● **The task**: Copy the data precisely, character for character, and leave out every picture.

● **Saved entries**:
══════════
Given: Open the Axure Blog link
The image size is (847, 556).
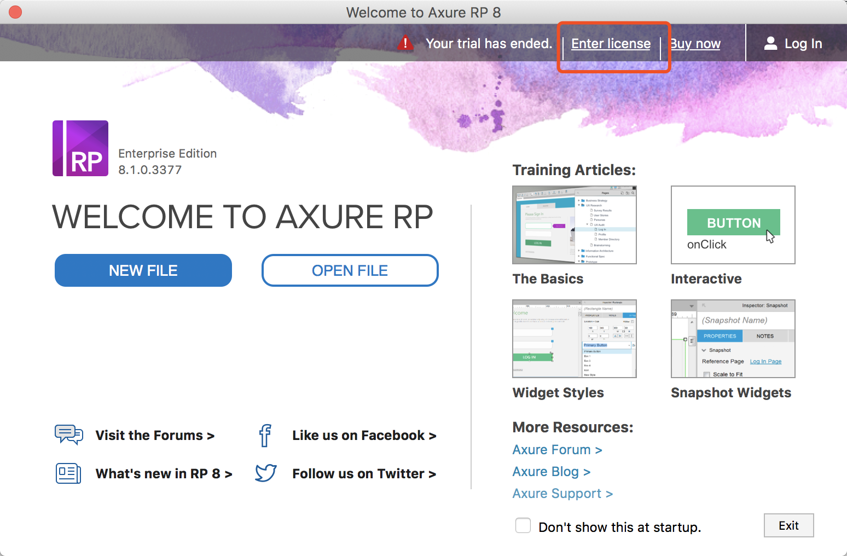Looking at the screenshot, I should 551,471.
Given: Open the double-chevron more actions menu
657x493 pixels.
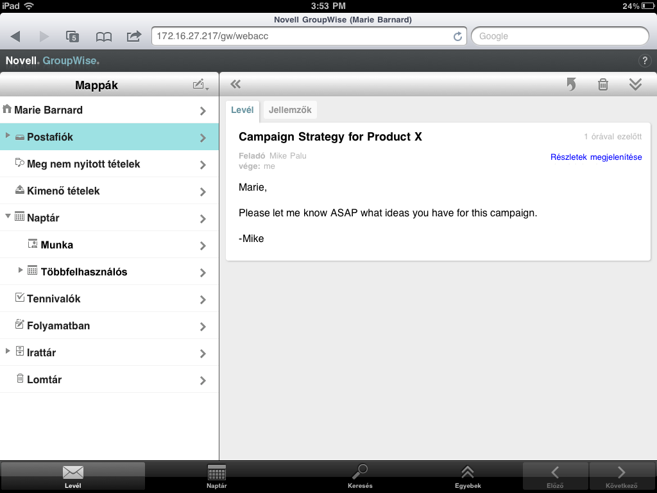Looking at the screenshot, I should coord(635,84).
══════════
● **Output for this task**:
Given: Open the Axure Blog link
The image size is (847, 556).
Looking at the screenshot, I should 551,471.
Given: Open the double-chevron more actions menu
657x493 pixels.
Looking at the screenshot, I should coord(635,84).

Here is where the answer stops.